Masked Face Recognition with Generative-to-Discriminative Representations
Shiming Ge, Weijia Guo, Chenyu Li, Junzheng Zhang, Yong Li, Dan Zeng
TL;DR
Masked face recognition is challenged by occlusions that degrade information needed for identity prediction. The authors propose a generative-to-discriminative framework (G2D) that cascades a generative encoder for mask-robust representations with a discriminative reformer to recover identity cues, followed by a lightweight classifier head. The backbone is learned via greedy, module-wise pretraining on synthetic masked faces using self-supervised losses and relational distillation from a pretrained teacher, yielding occlusion-robust and identity-discriminative representations. Across synthetic LFW and realistic RMFD/MLFW benchmarks, G2D achieves state-of-the-art performance while maintaining competitive normal-face recognition and practical inference speed, highlighting its potential for real-world safety and governance applications.
Abstract
Masked face recognition is important for social good but challenged by diverse occlusions that cause insufficient or inaccurate representations. In this work, we propose a unified deep network to learn generative-to-discriminative representations for facilitating masked face recognition. To this end, we split the network into three modules and learn them on synthetic masked faces in a greedy module-wise pretraining manner. First, we leverage a generative encoder pretrained for face inpainting and finetune it to represent masked faces into category-aware descriptors. Attribute to the generative encoder's ability in recovering context information, the resulting descriptors can provide occlusion-robust representations for masked faces, mitigating the effect of diverse masks.
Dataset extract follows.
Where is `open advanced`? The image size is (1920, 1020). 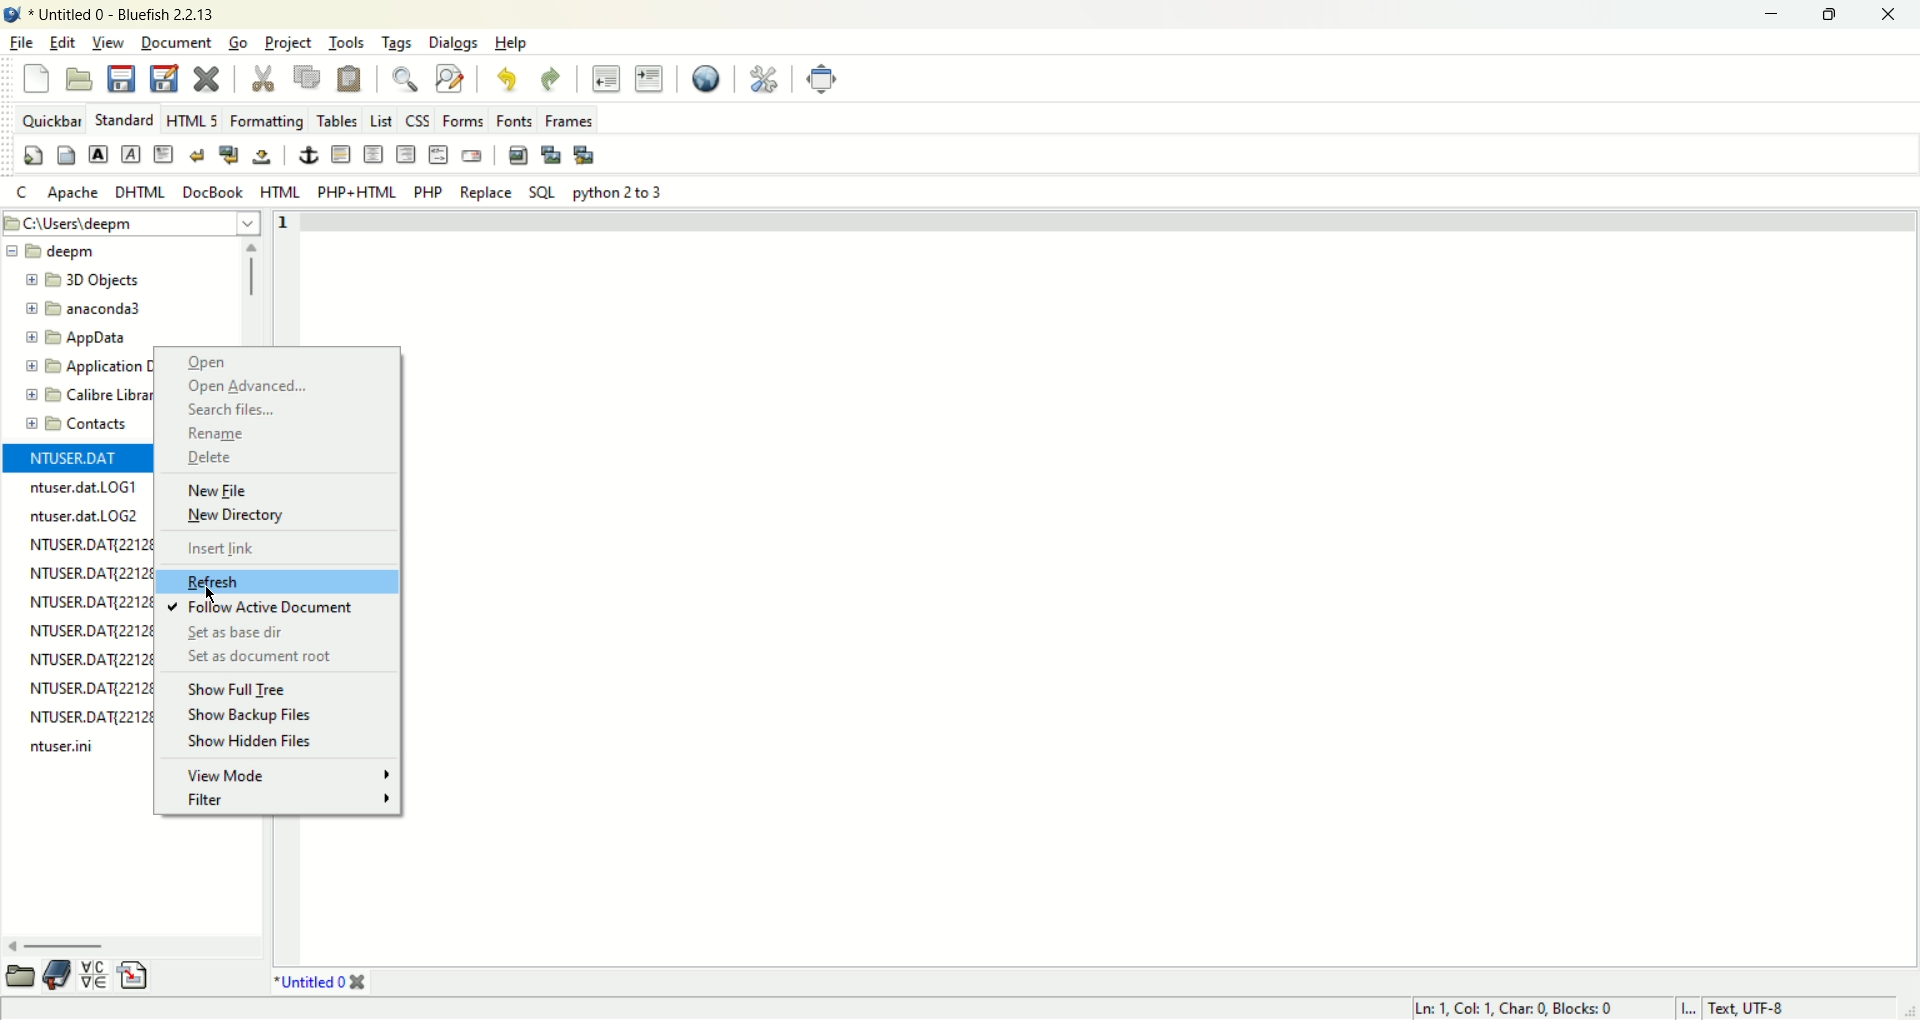
open advanced is located at coordinates (269, 388).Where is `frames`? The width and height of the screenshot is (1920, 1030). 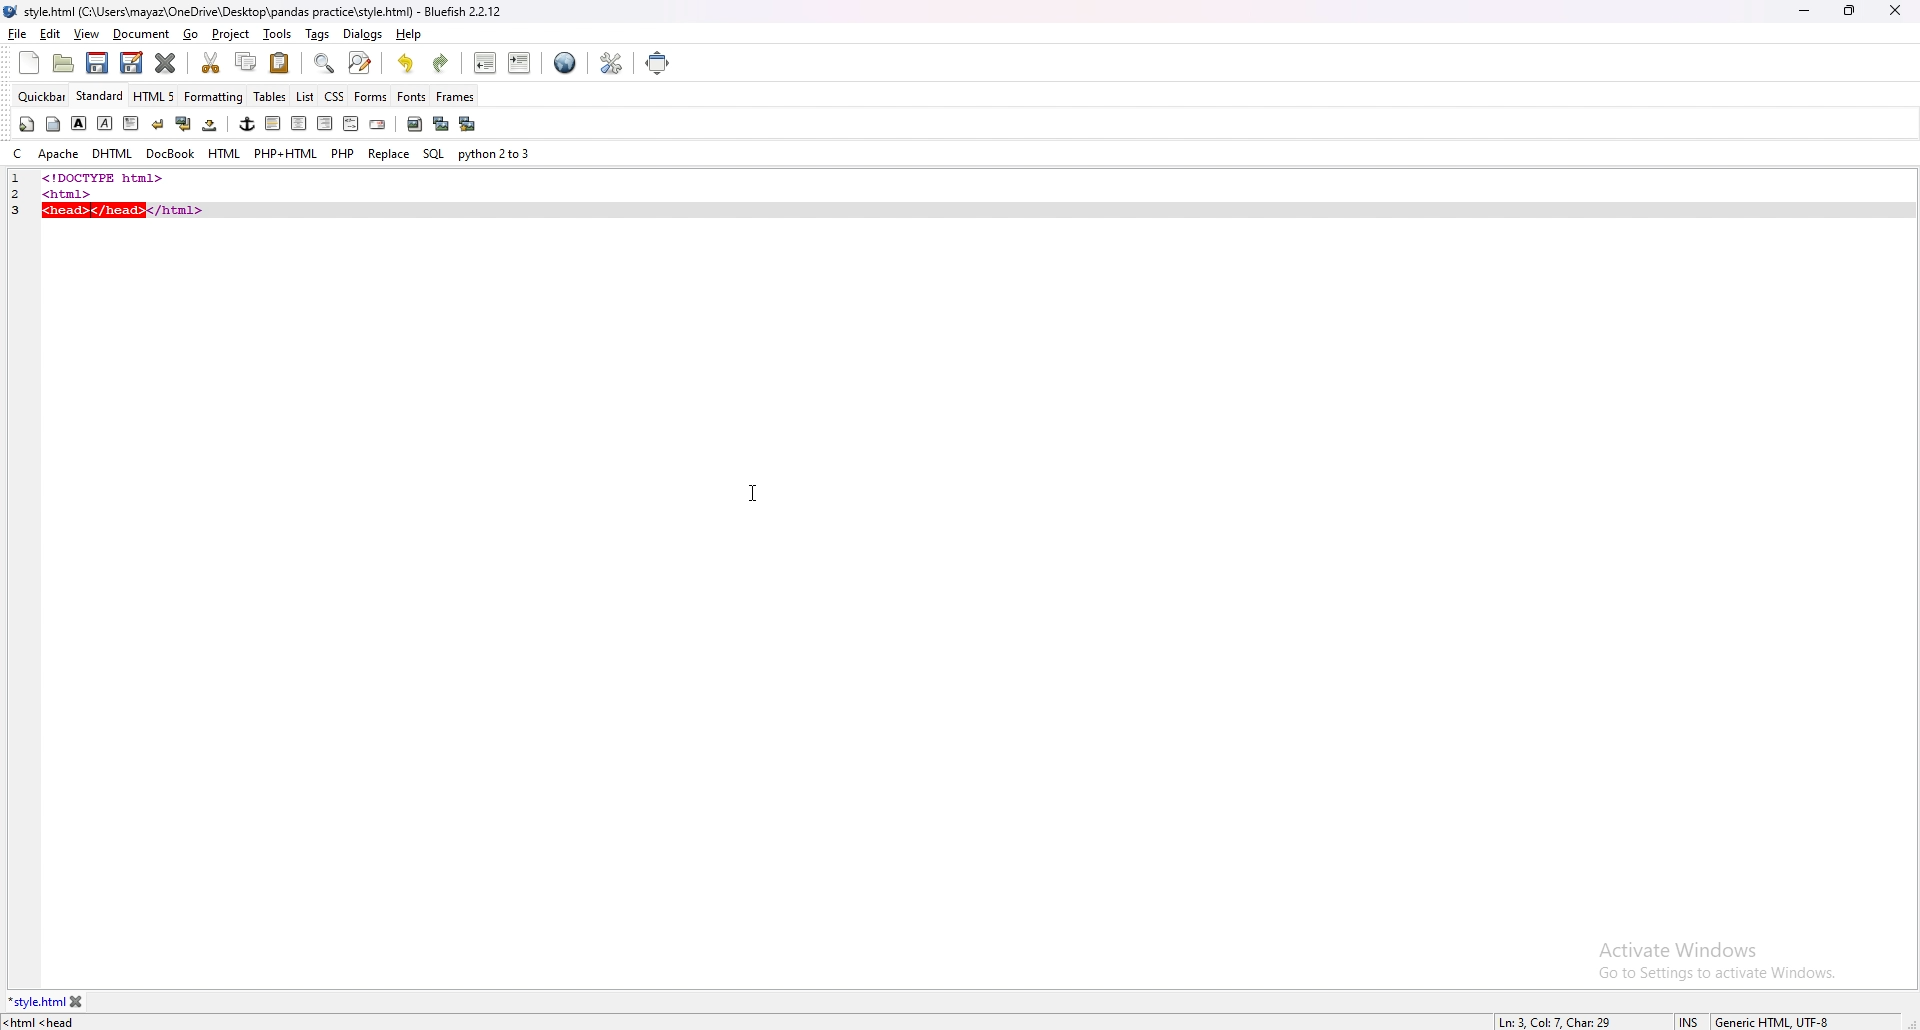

Then, we incorporate a multi-layer convolutional network as a discriminative reformer and learn it to convert the category-aware descriptors into identity-aware vectors, where the learning is effectively supervised by distilling relation knowledge from off-the-shelf face recognition model. In this way, the discriminative reformer together with the generative encoder serves as the pretrained backbone, providing general and discriminative representations towards masked faces. Finally, we cascade one fully-connected layer following by one softmax layer into a feature classifier and finetune it to identify the reformed identity-aware vectors. Extensive experiments on synthetic and realistic datasets demonstrate the effectiveness of our approach in recognizing masked faces.